Years later, I was teaching history at Englewood High School. Arne Duncan, who was in charge of CPS then, came over with the aldermen in tow to tell us that they were going to close the school because of test scores. I thought that they should’ve been in there saying, “We’re going to pump this place full of resources. We’re going to figure out how to meet the needs of the students.” My principal back in elementary school had been gracious enough to engage with me. They did not engage.
I began to question: Was I an agent for change, or was I helping perpetuate the system? That’s how I find myself at the teachers' union.
No. 16
Louise Bernard
Director of the museum of the Obama Presidential Center, 48
I ’m a first-generation college student from a small village in England. I received a government grant because I came from a low-income family. When I got to the University of Manchester, I had not experienced the world the way many of my peers had, many of whom had gone to private schools and traveled to India and Thailand. It was eye opening.
My senior year, I decided to take a research trip to New York. That was the first time I got on a plane by myself. My parents were horrified. My adviser had written me a check in case I ran out of money. I was trying not to cash it. There was this kiosk that sold bagels, and I would get a bagel with a brick of cream cheese in it and just eat that all day. I saw lots of cinema, went to lots of bookstores. I did research at the New York Public Library, not knowing that one day I would work there as director of exhibitions.
I learned that I could do literally anything. I could get myself on a plane and get off the other end, travel freely and learn and meet people. From that point forward, the world was my oyster. And I returned that check.
No. 20
Karen Sauder
Vice president of sales and site lead at Google, 52
W hen I was a freshman in college, I went to a national leadership conference in upstate Michigan. As part of that, we were basically dropped into sand dunes with a compass and told to navigate our way to another place, where there would be food and sleeping bags for the night. Then we had to navigate our way back.

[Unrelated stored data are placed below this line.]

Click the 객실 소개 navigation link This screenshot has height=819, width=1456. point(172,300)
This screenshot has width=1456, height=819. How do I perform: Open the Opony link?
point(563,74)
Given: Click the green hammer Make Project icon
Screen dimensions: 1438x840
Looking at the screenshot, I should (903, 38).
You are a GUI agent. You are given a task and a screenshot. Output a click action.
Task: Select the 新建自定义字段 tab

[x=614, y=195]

At the first stop, there was food, but it was rice, and it was uncooked. So we had to build a fire and figure out how to cook the food. It was getting very late, and we were not at the campsite yet, walking in chest-high water and carrying lanterns over our heads because the beach had eroded. Not everybody knew how to swim.
I had no intrinsic deep fear. It felt like an adventure to me. That was the first time I recognized that I had something different in terms of my ability to navigate through ambiguity, to calm people when they were worried.
No. 26
Fran Spielman
City Hall reporter for the Chicago Sun-Times, 66
I was a sportswriter at Northwestern covering men’s tennis, football, and basketball at a time when women were not allowed in the locker room. I would stand outside and wait for everybody to do interviews inside, and then I would chase the players to their cars, hoping to get a word or two. My quotes were inevitably very short, because everybody had said it all inside.
I hoped to be one of the first women sportswriters in Chicago. When I left Northwestern, I became a producer at WIND radio, where at one point I delivered the morning sports report on Dave Baum’s show. I was the first woman to do it. And then Dave decided he wanted to do his own sports. I remember being totally crushed. After that I made the switch to news.
Now when I’m trying to get an interview, I try the front door, back door, side door, window. I’m like a terrier who has ahold of the politician’s pants leg. And maybe it’s all because I couldn’t get into those locker rooms.